Interestingly, less than two months after my update Sendmail released a new version 8.16.1 . Now it must have been a coincidence that after 5 years of hibernation Sendmail decided to release a new version only a few weeks after I had gone to the trouble of updating my install but I wasn’t about to go through the pain of building, testing and deploying the new version and all its supporting components again.

Sendmail is a rock solid MTA and I could have happily stayed with the 8.15.2 version, but as I had mentioned in that blog post there were bigger concerns about continuing to self-host an email server. I was simply burned out from combating spammers and hackers and since all my emails (including uncaught spam) were forwarded to Gmail, my server’s reputation with Google wasn’t exactly stellar.

The time had come to end self-hosting and migrate to cloud hosting and G Suite was the perfect platform. G Suite by Google is one of several cloud products that companies can migrate their online presence to, including email service for their entire organization.

In my case that decision was even easier since I already had an unused free legacy G Suite account that had been languishing for many years. The legacy account has many limitations compared to the paid versions but it was good enough to proceed with the migration.

I configured hashemian.com as an alias domain for the G Suite account and created two users to handle the 55 or so email addresses. Each user can have a maximum of 30 email aliases which is why two users were needed. After adding all the aliases to the users, I logged into Gmail with each user account and configured them to forward all incoming emails to my regular Gmail account and then to delete those emails.

The final step was to the configure the DNS MX records and emails bound for hashemian.com started to flow to the G Suite users and subsequently to my regular Gmail inbox.

Since my Sendmail install was no longer used to receive email, I blocked it from all outside traffic to stop all spam attempts from external hosts. Scanning the maillog file proved that all spam activity directed at my server had come to a halt which also had a nice side effect of significantly lowering the stress on my server.

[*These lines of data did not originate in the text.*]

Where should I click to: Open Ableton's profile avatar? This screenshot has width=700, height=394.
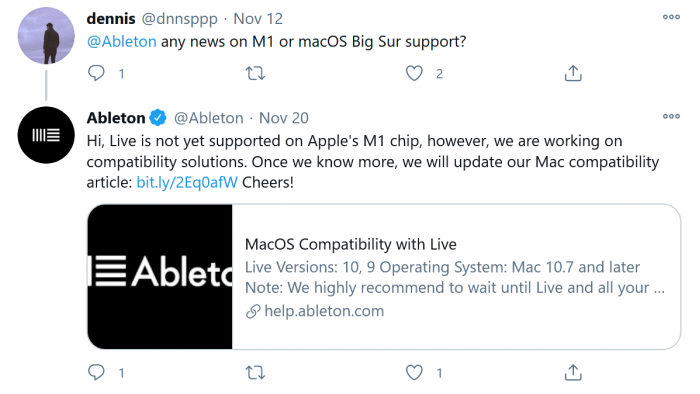pos(46,135)
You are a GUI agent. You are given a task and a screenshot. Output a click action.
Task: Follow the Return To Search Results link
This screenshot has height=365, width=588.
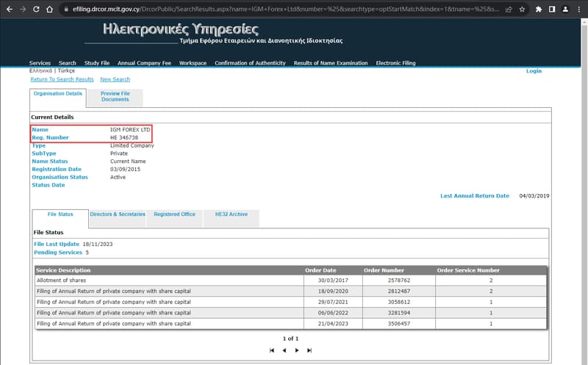62,79
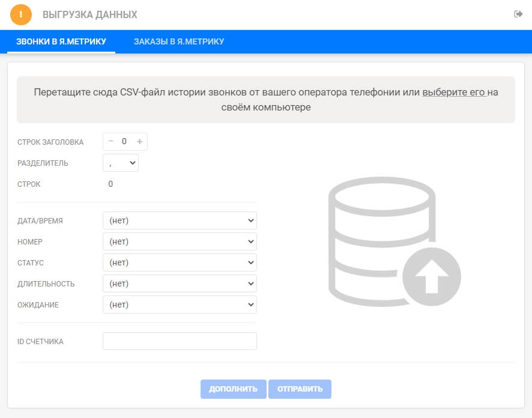
Task: Open the Разделитель delimiter dropdown
Action: tap(121, 163)
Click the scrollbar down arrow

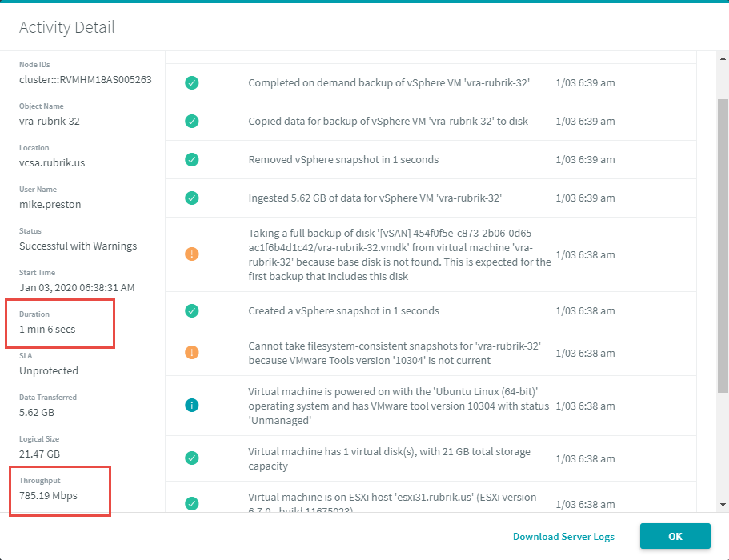pos(723,505)
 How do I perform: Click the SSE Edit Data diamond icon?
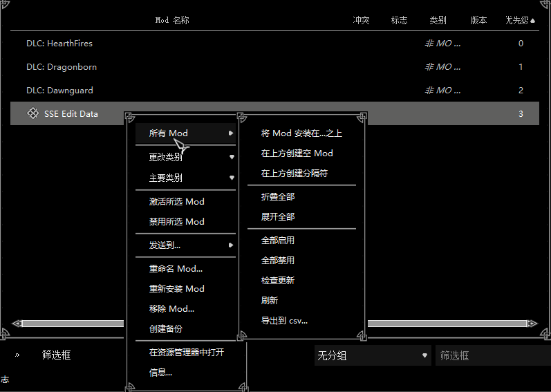coord(32,113)
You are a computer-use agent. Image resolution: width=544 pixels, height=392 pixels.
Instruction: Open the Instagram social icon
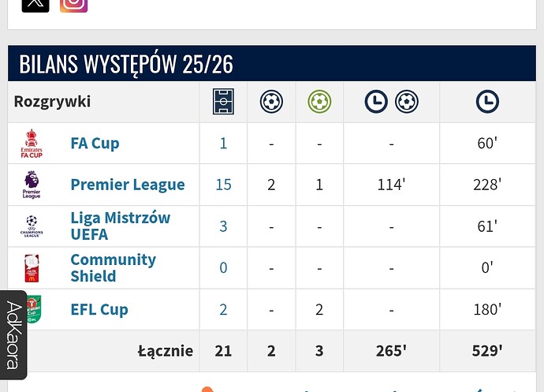coord(74,4)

Sendmail isn’t completely gone from my server. It’s still used to send out all internal and web page generated messages. At this point I can fully disable it and use a lightweight outbound SMTP program such as ssmtp, msmtp, or nullmailer to submit emails via Gmail’s SMTP relay service. Perhaps some day that may happen, but for now Sendmail is working fine sending outbound messages without much stress on the server, so there’s little reason for me to fully terminate it.

After over 10 years with Sendmail, it was time to hand the email service reigns over to the cloud and so far the only regret is not doing it sooner. My server isn’t the only one benefiting. I also have a lot less stress since the migration.

* G Suite is now known as Google Workspace.